A somewhat surprising historical article is on Wargamer site regarding the fighting in France that occurred in 1940 post-Dunkirk. I did know there was fierce fighting, but hadn't known about the change in French tactics to defense in depth or the successful deployment of WW1-vintage 75mm artillery as anti-tank weapons. However what unsettled me somewhat was how the article ended:
"In the end, it was not the hard fighting French soldier who'd failed his mother country, it was the corrupt politicians who sold their nation for 30 pieces of silver during and after the interwar years, not to mention the elderly generals who were content to rest upon the glorious laurels of past victories in wars past and who were unable to adapt to a new and modern mode of warfare until it was far too late."
See the whole piece here.
http://www.wargamer.com/article/3769/historical-article-after-dunkirk
The ending jarred me a bit as it seemed to mirror the Petainist viewpoint. France was rotten from the top and needed to be rebuilt under Vichy - nationalist, Catholic and conservative.
Rather, my sense was that, after the fall of Paris, France simply lacked the means to fight on. Her main industries had been overrun.

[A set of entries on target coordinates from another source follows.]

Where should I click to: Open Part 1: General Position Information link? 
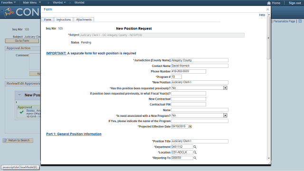pos(74,134)
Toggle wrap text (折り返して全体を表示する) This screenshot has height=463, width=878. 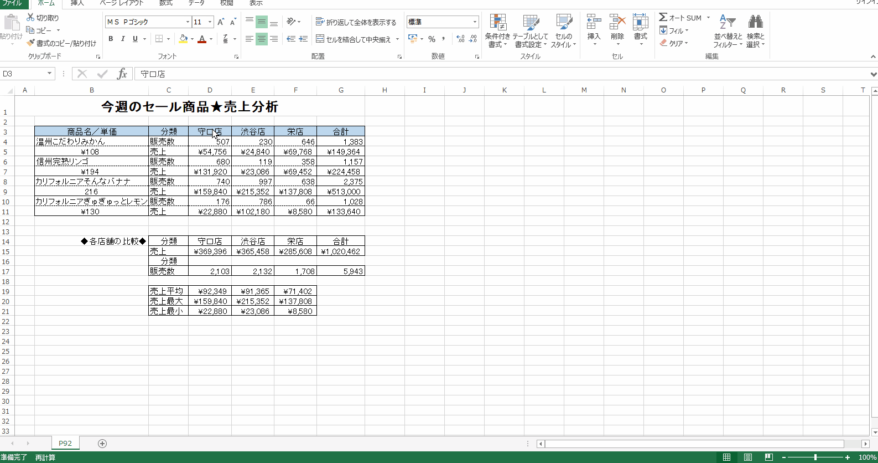[x=356, y=22]

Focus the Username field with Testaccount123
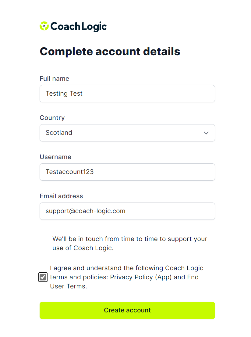click(x=127, y=172)
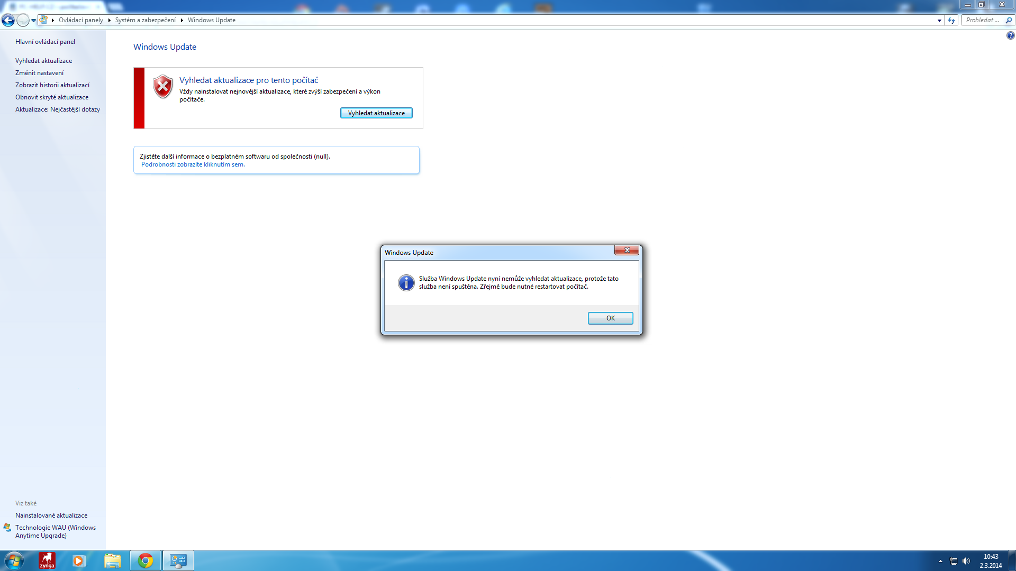The width and height of the screenshot is (1016, 571).
Task: Open Podrobnosti zobrazíte kliknutím sem link
Action: click(193, 164)
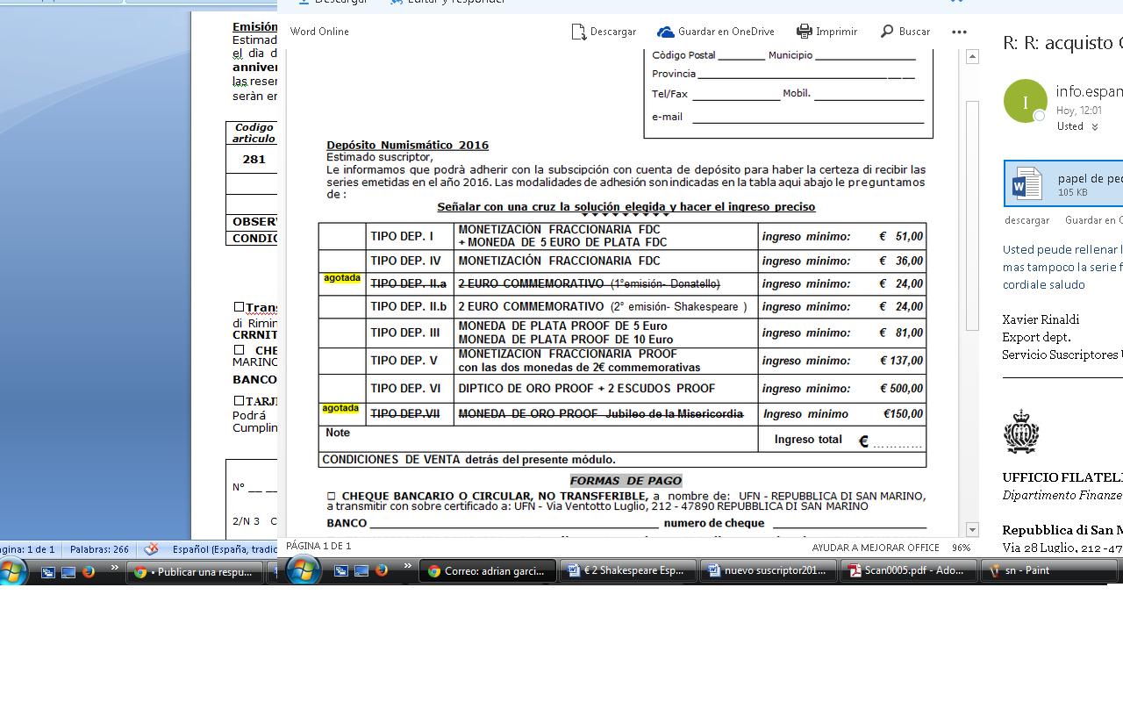Screen dimensions: 1123x702
Task: Click Ayudar a Mejorar Office link
Action: [x=875, y=548]
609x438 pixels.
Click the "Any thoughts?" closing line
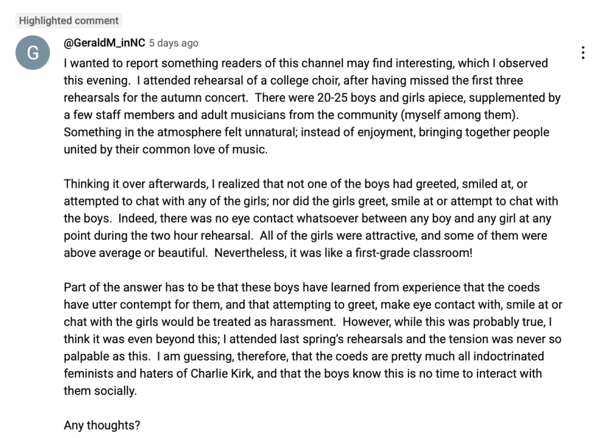(x=102, y=425)
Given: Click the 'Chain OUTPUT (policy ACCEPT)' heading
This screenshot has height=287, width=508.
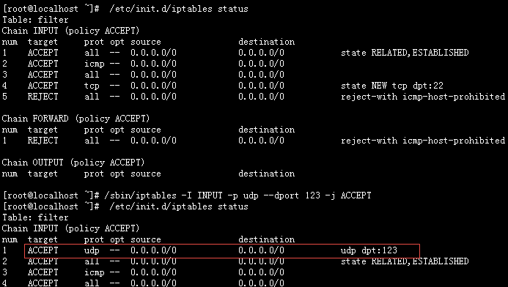Looking at the screenshot, I should pos(73,163).
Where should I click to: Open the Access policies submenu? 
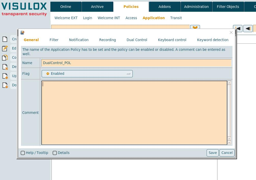[x=131, y=18]
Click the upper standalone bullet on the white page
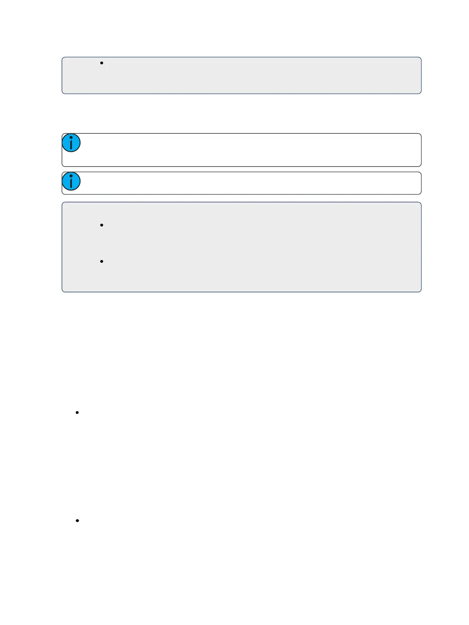Viewport: 469px width, 625px height. click(77, 412)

She lacked the larger population and strategic depth of a Soviet Union, which in 1941 could retreat hundreds of miles and still have the vastness of Russia behind them. Unlike the Soviets, the French could not displace and rebuild industries in the Urals beyond German aircraft bombing range. And a key factor was that, unlike in the east a year later, the Germans in 1940 were not waging an explicit war of racial expansion and conquest. Hitler planned to eliminate and replace the Soviet populations with Nordic settlers, a plan that really gave the Soviets no option but to fight on.
Yes, there was a collapse of morale and certainly the French political system didn't help. But it seems a bit much to portray this as a sell-out by traitorous politicians.
I am also dubious about the majority of French soldiers in late June 1940 wanting to continue fighting. German WW1 apologists said the same thing about their collapsing army - it was stabbed in the back. In fact, in November 1918 the German troops were mutinous. I suspect there may have been French mutinies in July 1940 as well if orders had been given to continue what had become a pointless struggle. Or resistance would have devolved into the hands of the French Communists - an option that would have horrified French anti-Communists who would have seen surrender to Germany as a better option.
A thought-provoking article and I would be interested in other views.